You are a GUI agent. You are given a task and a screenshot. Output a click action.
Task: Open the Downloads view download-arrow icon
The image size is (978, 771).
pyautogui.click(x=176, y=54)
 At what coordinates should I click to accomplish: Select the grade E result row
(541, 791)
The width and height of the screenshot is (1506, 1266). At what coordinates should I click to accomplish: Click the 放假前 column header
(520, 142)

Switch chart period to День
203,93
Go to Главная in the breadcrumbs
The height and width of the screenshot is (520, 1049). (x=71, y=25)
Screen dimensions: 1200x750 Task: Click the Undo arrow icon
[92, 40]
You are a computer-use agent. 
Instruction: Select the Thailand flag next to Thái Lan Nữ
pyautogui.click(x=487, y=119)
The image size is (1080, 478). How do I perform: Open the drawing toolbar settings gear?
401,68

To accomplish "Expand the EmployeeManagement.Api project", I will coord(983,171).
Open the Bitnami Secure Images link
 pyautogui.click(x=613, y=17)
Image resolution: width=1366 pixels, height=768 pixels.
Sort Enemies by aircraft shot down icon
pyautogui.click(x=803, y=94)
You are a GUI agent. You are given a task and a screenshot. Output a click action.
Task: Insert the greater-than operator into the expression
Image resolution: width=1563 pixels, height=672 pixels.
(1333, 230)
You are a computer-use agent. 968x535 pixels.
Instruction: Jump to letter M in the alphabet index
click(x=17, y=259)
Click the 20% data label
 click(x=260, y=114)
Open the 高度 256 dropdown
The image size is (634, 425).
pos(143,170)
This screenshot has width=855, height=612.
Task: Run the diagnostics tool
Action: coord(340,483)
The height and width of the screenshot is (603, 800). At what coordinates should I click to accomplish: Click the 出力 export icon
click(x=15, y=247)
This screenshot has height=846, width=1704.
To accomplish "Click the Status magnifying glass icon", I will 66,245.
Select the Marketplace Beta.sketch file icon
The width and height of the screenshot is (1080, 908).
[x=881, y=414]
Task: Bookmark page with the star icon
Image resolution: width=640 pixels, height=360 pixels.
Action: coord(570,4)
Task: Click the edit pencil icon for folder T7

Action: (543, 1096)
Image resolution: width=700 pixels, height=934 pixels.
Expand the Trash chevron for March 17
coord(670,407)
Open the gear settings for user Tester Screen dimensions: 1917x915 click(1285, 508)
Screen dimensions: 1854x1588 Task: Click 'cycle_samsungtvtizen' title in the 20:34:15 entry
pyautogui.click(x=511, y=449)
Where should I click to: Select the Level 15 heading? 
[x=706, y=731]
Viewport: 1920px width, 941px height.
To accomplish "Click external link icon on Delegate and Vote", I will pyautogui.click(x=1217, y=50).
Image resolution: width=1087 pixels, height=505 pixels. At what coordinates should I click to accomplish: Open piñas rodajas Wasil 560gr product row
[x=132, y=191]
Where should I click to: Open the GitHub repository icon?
□ □ □ □ □ □ □
EXERCISE:
Pull every line with "computer" from the records.

FINAL ANSWER:
You are a computer-use agent. 
You are a computer-use agent. 968x535 pixels.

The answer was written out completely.